Product Draw Surprises To The Upside, US Oil Demand Continues To Be Better Than Expected
Let's address some of the bearish factors in the room first.
The physical oil market remains weak as expressed by the various crude-grade timespreads.
OPEC+ crude loadings are lower for the first 10 days of May, but markets remain skeptical.
Macro and recession worries continue to trump inventory changes week-over-week.
For close followers of oil data, this week's EIA oil storage report was bullish. The crude build was entirely the result of the SPR release, while gasoline, distillate, and jet fuel declined a combined total of ~9 million bbls.
Seasonally speaking, total liquids build for this time of the year, and we are finally seeing a counter-seasonal trend happening. Not to mention that implied US oil demand is surprising to the upside and better than what the market is anticipating.
So why are oil prices lower?
Despite bullish inventory trends, the physical oil market remains weak and suggests inventory draws over the summer will not be that robust. Crude timespreads are still in backwardation, but not anywhere near the levels we saw in May last year.

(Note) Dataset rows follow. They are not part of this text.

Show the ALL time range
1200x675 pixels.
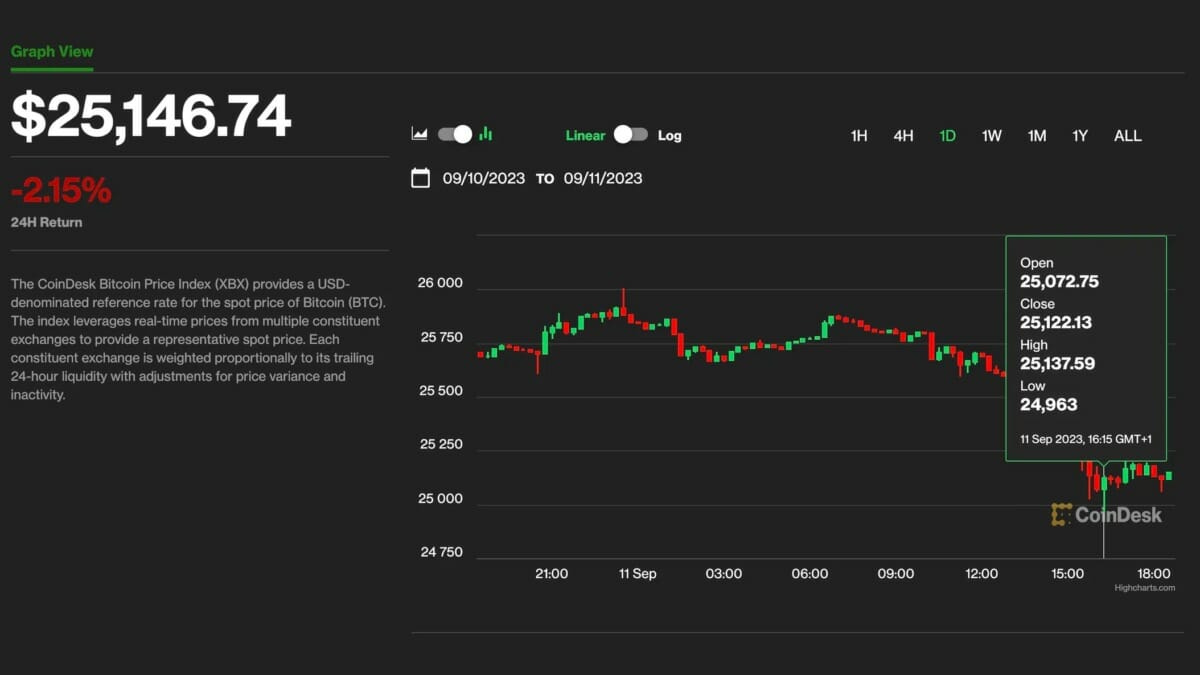point(1127,136)
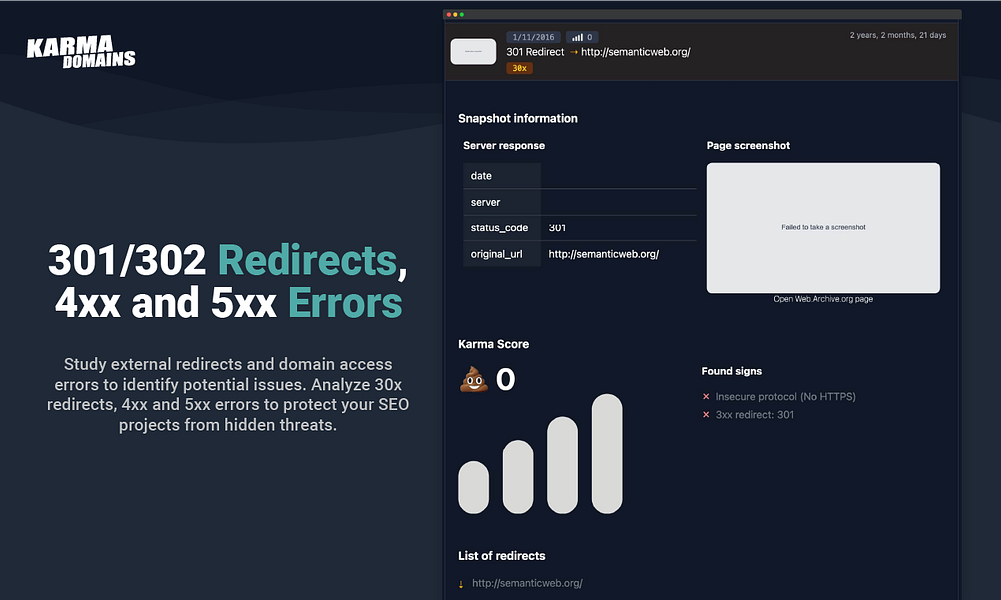Click the header redirect URL semanticweb.org
Viewport: 1001px width, 600px height.
click(x=636, y=52)
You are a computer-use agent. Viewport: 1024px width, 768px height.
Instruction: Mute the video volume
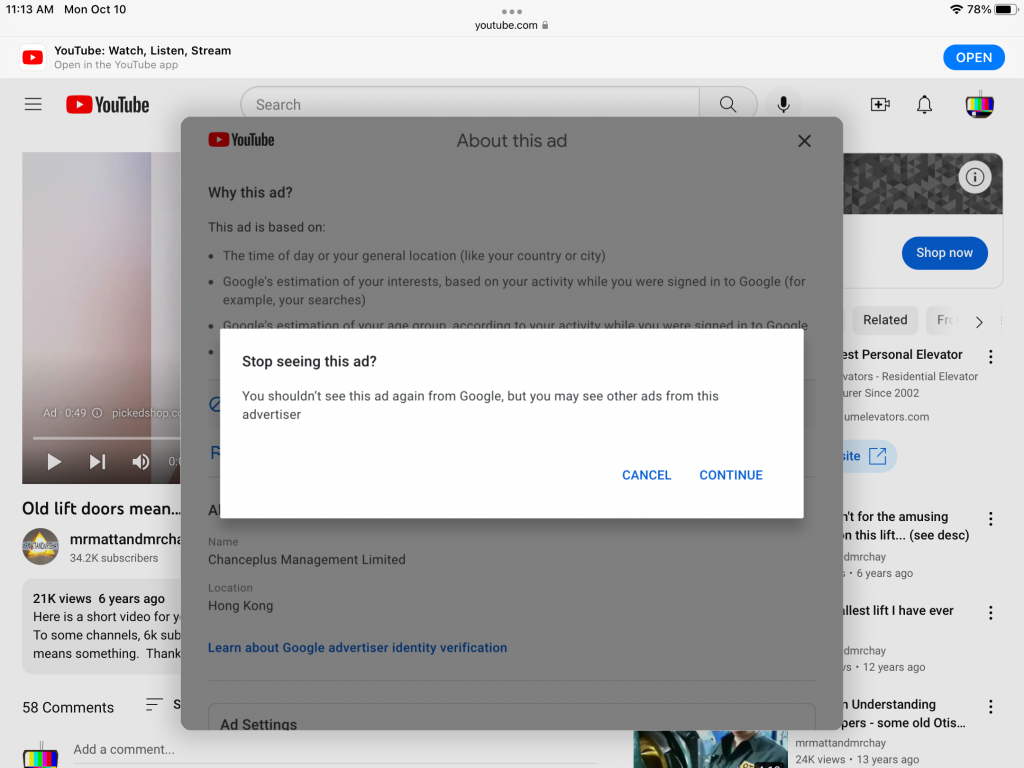point(141,461)
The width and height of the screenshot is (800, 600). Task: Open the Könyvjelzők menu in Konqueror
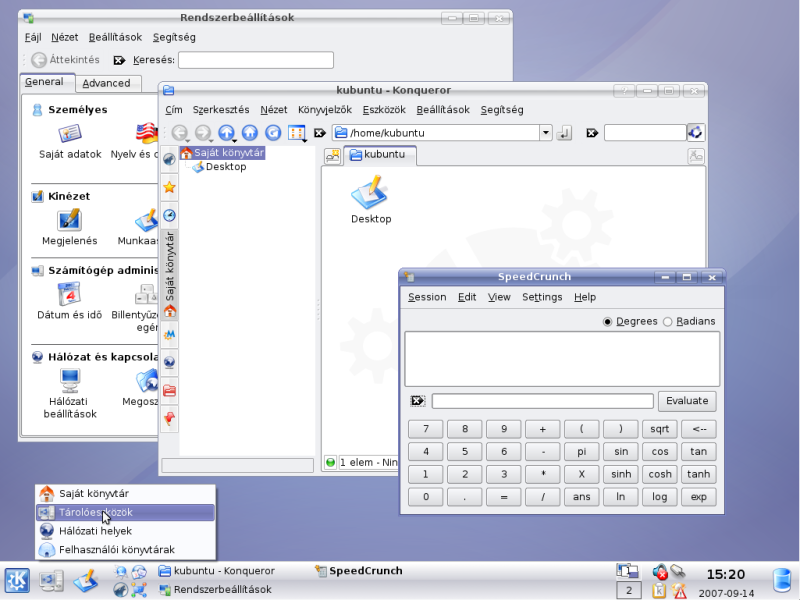[324, 110]
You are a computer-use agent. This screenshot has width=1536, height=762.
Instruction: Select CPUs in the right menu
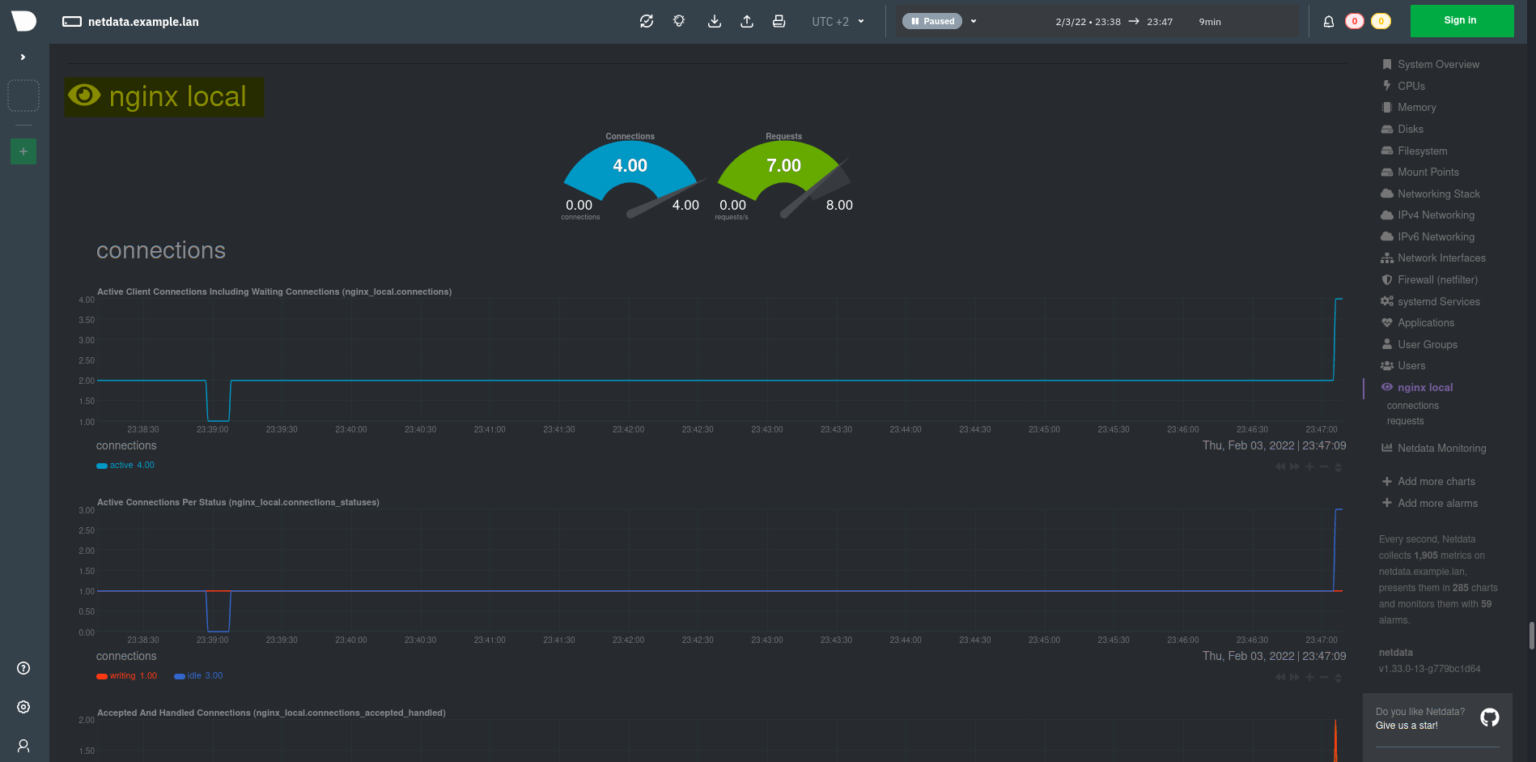pos(1409,85)
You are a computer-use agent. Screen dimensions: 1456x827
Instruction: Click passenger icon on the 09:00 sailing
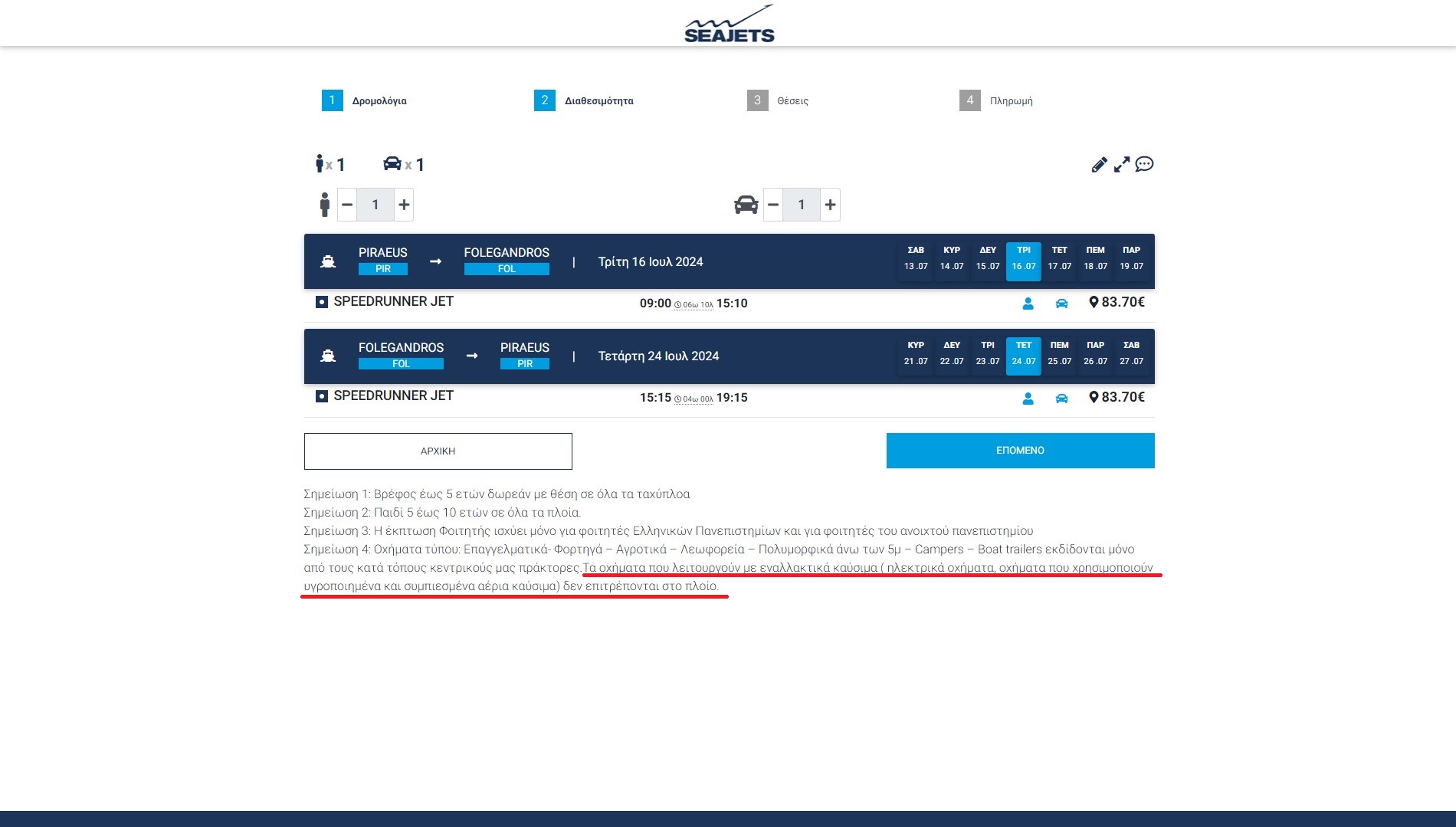[x=1028, y=304]
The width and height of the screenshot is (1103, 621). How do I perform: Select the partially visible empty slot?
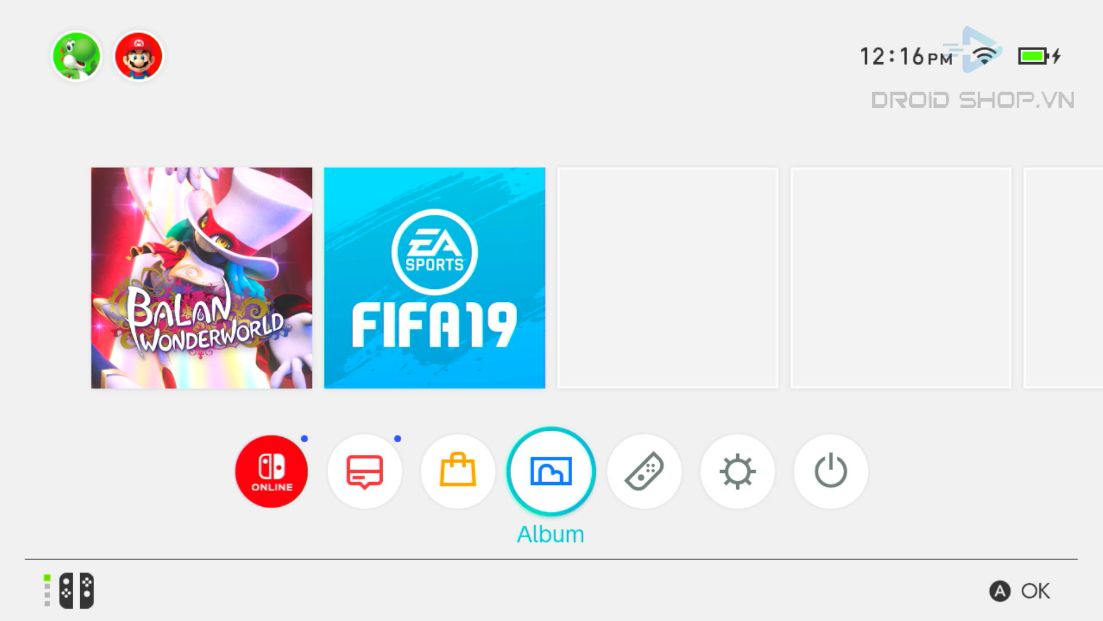tap(1063, 278)
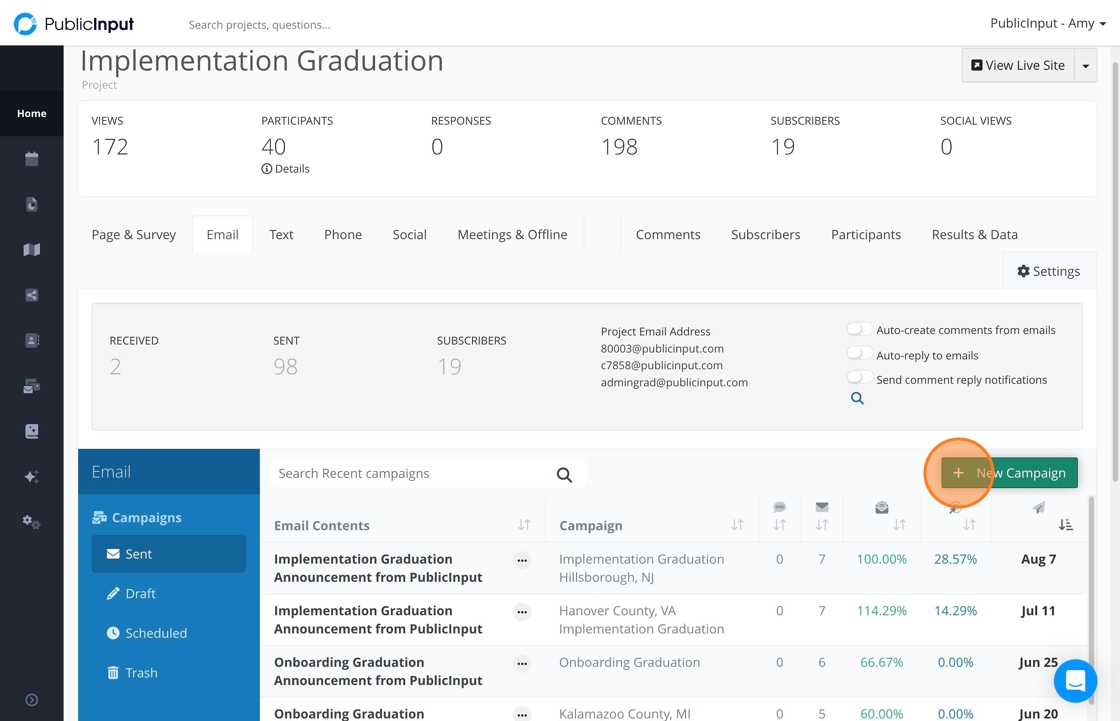This screenshot has width=1120, height=721.
Task: Click the Search Recent campaigns field
Action: tap(410, 474)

So while bulls can point to improving demand data and inventory reports, the bears are pointing to a weak physical oil market and impending recession on the horizon.
Who will be proven right?
For us, the velocity of the data matters far more than perception. Similar to our oil reports last year April pointing to weakening demand in the US, we are seeing demand improving better than expected this year. In addition, the Q1 inventory builds appear to be transitory, and Q2 inventory draws are now underway. SPR release has disguised some of this, but it is apparent to those looking closely at the data.